動画配信④
「ねぇねぇお兄ちゃん!!RINEで送ってきたあのMV見たけど、本当にあれお兄ちゃんが作ったの?」
「うん。そうだよ。聴いてみてどうだった?」
「もう、最高だったよ!!耳が蕩けそうになって。」
俺の膝の上に座ることが当たり前になったかおりは、俺の膝に座りながら本当に幸せそうな顔で話す。そんな表情をされると、あのMVを作った甲斐があるというものだ。それに、この様子ならあのMVはかなりの視聴率が狙えそうだ。
俺は、かおりの髪を撫でながら心の中でガッツポーズをとる。
「それでお兄ちゃん。あのMVって友達にも見せてもいいかな?お兄ちゃんの凄さを皆にも教えたくてぇ。」
「全然いいよ。それに、あのMVは動画配信の出来るヨウヅベで配信するつもりだしな。」
「え?お兄ちゃん何て言ったの?」
膝の上に座るかおりは、俺の方を振り返るとジト目で俺の方を見てくる。美少女のジト目は可愛いと言っている奴がいたが、確かに可愛いな。しかも、可愛いらしい妹からのジト目だ。前世ではジト目なんて向けられてことなかったから、初めての経験だな。っていうか、ジト目を向けられるようなことなんて言ったっけ?
「ただ、あのMVをヨウヅベで配信するって言っただけだぞ?」
「駄目だよお兄ちゃん!!あのMVをヨウヅベで配信しちゃあ。男に飢えた可哀想な女共が、お兄ちゃん目的で特定してくるかもしれないよ!!」
「そんな訳ないだろぉ~ったく、心配性だなかおりは。」
一狼は気楽にあのMVを配信をすることを考えているが、この世界の男の希少さをまだ一狼はよく理解していない。
2000人に一人しかいない男。そんな男に出会えないまま死んでいった女性というのは沢山居る。基本的に男の結婚する女性の人数は一人から三人。政府は世の女性の為にと、男に結婚する女性を二十人以上にするようにと政令を出した事があるが、勝手な政府の横暴に男達はもう反発し、外国へと逃亡する男達が沢山出た事件がある。

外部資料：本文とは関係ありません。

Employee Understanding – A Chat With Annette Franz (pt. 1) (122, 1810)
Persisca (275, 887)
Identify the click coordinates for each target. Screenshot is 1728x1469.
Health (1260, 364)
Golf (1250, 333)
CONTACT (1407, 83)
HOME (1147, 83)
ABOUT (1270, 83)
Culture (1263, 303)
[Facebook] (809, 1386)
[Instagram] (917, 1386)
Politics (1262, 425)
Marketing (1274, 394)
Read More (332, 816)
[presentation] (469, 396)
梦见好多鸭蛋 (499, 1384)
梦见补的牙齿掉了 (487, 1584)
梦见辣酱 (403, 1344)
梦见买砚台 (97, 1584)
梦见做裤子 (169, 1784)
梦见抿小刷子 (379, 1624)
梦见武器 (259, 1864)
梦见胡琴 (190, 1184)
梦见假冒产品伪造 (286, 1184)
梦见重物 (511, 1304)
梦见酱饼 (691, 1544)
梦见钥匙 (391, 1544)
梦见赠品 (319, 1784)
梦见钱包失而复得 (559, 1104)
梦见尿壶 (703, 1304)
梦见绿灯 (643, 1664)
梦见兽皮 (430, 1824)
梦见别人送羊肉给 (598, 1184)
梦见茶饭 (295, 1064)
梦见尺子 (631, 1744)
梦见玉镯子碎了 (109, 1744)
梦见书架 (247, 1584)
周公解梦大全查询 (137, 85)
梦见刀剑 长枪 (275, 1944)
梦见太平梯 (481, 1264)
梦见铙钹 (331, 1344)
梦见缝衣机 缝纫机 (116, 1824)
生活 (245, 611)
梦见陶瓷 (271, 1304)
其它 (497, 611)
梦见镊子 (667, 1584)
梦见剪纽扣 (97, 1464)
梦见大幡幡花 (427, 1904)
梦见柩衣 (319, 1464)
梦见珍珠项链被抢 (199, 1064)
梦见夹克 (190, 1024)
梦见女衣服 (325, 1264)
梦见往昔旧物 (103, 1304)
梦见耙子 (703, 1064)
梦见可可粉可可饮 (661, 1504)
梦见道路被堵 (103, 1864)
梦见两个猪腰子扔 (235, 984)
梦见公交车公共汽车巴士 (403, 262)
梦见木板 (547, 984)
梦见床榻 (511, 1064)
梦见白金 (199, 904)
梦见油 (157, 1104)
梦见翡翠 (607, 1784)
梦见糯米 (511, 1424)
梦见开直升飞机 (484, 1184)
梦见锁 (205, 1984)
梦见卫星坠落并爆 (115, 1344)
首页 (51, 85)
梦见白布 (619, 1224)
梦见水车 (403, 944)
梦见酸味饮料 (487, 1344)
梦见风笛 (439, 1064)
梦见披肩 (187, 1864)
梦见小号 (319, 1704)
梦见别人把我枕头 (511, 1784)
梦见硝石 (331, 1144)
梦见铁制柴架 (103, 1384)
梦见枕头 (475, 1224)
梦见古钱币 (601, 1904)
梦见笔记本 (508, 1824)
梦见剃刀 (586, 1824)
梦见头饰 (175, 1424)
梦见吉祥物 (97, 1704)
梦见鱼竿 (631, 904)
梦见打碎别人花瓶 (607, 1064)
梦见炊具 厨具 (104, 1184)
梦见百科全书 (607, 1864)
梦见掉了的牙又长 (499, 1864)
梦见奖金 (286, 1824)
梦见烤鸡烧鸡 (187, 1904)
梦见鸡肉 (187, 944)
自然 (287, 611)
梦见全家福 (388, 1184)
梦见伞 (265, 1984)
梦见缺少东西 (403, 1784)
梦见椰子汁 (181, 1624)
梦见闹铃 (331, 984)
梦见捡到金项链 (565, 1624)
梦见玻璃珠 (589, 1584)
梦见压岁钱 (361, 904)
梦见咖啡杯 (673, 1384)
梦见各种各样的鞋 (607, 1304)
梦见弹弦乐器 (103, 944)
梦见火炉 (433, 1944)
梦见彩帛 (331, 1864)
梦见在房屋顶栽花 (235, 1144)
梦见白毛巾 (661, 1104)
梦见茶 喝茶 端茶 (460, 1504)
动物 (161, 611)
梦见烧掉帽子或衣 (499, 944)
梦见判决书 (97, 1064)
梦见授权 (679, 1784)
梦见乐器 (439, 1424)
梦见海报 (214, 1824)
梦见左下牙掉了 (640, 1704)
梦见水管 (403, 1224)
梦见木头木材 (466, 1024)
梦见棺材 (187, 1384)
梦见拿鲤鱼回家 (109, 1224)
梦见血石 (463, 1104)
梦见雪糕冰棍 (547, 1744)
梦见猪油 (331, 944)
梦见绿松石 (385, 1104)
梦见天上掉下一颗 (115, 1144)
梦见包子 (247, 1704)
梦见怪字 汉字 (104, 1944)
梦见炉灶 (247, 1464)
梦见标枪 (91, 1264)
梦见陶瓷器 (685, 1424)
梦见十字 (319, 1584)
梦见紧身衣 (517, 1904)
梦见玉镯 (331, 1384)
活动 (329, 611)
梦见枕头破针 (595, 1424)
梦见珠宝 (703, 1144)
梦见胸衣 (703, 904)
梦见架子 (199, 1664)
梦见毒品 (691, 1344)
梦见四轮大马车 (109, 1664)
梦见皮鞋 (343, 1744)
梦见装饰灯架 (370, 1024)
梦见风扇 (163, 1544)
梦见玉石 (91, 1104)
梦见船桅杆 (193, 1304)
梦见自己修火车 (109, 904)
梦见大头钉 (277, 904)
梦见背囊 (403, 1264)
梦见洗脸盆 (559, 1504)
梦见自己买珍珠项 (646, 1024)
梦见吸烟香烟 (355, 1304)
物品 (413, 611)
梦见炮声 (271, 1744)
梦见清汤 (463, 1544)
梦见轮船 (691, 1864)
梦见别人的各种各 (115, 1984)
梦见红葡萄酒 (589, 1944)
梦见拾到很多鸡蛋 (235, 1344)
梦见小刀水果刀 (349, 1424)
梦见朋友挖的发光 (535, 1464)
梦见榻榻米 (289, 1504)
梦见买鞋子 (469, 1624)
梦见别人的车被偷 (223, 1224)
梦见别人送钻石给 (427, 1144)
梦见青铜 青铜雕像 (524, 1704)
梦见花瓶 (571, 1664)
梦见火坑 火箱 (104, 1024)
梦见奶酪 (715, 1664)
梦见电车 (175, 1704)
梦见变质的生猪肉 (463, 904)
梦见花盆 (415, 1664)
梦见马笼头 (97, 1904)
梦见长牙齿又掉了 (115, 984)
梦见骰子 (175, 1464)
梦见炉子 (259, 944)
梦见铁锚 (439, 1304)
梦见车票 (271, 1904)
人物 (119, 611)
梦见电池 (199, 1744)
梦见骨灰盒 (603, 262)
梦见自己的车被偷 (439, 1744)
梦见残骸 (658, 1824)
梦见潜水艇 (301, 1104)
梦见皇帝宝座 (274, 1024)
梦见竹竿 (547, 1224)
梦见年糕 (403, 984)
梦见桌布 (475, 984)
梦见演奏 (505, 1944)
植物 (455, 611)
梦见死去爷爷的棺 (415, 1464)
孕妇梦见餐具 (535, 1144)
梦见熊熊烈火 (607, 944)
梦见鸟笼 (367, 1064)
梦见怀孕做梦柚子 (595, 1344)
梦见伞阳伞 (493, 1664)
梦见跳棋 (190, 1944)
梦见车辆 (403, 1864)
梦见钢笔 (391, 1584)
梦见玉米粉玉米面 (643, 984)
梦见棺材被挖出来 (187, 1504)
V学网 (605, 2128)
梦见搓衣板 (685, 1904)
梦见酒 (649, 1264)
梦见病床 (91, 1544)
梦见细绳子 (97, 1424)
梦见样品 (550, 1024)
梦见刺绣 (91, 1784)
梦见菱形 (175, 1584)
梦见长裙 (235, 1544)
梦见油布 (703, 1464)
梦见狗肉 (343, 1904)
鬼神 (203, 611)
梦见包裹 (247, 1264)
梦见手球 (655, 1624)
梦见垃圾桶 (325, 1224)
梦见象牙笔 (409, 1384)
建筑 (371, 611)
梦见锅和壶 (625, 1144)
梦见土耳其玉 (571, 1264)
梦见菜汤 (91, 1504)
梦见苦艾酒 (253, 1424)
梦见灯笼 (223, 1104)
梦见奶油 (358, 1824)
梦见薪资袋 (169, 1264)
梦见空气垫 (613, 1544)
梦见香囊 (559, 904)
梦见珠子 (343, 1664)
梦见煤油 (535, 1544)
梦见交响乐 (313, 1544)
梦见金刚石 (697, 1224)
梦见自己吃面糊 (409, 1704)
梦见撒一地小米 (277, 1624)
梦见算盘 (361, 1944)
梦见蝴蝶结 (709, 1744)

この事件から、政府は男に対して結婚する女性の人数を今まで通りに戻し、男に対する政策を勝手にするのは止めようという暗黙のルールか出来た。政府の対応の後、外国へと逃亡した男達は日本へ少しずつ戻ってくるようになったが、男と結ばれるかもと期待した女性達の男を求める気持ちが爆発。今は収まっているが、病院で男児が産まれたという情報が出たら、その男児が誘拐されるということが頻繁に起こり、男を探し当てる為に家の中を外から覗き周るということが頻発したりした。
そんな事件が発生するほど女は男を求めているのだ。
男である一狼が歌ったMVを配信などしたら、特定など余裕で起こるだろう。
特定される未来が安易に想像出来たかおりは、配信をすることを止めようとしたが、一狼に撫でられてそんなことどうでも良くなった。
「それじゃあ、今から投稿するか。」
かおりを持ち上げたままそのままパソコンの前まで移動すると、パソコンをポチポチとする。どうやら配信方法は前世と同じらしく、タイトル名なども考えていた名前を入力して、大体五分近くで動画を配信する準備が完了した。後一回クリックするだけで、こっちでの初めての動画投稿は成功する。
さぁ、どれくらい再生されるのだろうか。
こっちには存在しない名曲をモチーフにして曲を作ったし、再生回数初めてだけど十万くらい行ったらいいな。
「かおりはどれくらい再生されると思う?」
「お兄ちゃんのMVだし、余裕で一千万は行くと思うよぉ~」
「可愛いなぁかおりは~そんなに行くわけないのに。」
「嘘じゃないのになぁ~」
左手でかおりの髪を撫でながら、右手でポチっと押す。
とりあえずMVの投稿も完了したし、かおりと何かして遊ぶか。
俺とかおりは、格闘ゲームで有名な超乱闘で遊ぶことにした。